When I teach/facilitate in loss and grief I feel constantly reminded of the saying “we are all teachers”. With all the wonderful experiences and knowledge, I have gained from others over the years, I feel like those thoughts and experiences when spoken with another, come from more than just myself, I feel like all those teachers have come together to assist me to work with others in their healing.
My spirituality – Humanist
I welcome anyone’s faith, culture and beliefs as their human right to enjoy. The Humanist Institute has an ethos that I find warm and succinct, “We envision a world in which every individual’s worth is respected, and human freedom and behaving responsibly are natural aspirations.”

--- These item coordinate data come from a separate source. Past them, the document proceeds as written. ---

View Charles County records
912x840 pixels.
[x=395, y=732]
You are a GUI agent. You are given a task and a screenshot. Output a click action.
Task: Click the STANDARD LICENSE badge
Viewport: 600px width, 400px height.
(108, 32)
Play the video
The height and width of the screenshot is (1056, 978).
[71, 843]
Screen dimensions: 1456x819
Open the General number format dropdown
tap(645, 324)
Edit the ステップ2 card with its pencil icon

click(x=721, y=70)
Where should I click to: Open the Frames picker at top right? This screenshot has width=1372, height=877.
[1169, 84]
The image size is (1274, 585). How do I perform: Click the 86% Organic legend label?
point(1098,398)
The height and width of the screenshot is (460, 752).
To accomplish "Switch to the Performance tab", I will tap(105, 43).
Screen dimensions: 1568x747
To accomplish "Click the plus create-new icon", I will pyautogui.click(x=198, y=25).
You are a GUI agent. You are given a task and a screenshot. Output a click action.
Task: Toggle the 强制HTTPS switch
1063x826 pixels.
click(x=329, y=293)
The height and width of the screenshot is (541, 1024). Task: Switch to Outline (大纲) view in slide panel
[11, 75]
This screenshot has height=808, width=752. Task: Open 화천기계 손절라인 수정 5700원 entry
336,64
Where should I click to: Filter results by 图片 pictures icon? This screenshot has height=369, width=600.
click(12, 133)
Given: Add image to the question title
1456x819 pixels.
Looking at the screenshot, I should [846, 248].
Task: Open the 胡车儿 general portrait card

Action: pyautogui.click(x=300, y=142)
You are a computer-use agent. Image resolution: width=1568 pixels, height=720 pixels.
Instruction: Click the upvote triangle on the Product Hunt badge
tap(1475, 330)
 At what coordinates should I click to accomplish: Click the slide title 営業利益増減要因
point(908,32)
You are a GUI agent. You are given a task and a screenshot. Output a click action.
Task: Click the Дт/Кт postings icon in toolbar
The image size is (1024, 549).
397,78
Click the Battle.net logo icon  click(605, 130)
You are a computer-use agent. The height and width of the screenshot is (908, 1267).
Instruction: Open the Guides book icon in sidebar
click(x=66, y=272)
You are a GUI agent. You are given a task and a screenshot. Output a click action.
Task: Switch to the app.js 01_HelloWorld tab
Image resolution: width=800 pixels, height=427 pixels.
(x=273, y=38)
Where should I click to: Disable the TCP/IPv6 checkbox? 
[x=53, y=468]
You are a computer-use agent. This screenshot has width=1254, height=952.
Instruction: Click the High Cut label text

It is difficult in a few sentences to fully explain where my thinking on this topic rests – I think it never rests when you are considering the beauty of the people and our world. I have met, studied, and loved some amazing people over the years on their own quest for “Is there a God?” and of course that is an individual endeavour for anyone to pursue. What I do know is that there are elements in life that hold mystery and magic, and it’s up to all of us to endeavour to live well with ourselves and each other, as we travel through our lives.
In 2016-2017 I served as a volunteer Humanist Spiritual Care Team member at Gold Coast University Hospital and Robina Hospital. I continue to work in a humanistic pastoral care role with people who are at the end of their life living in the community.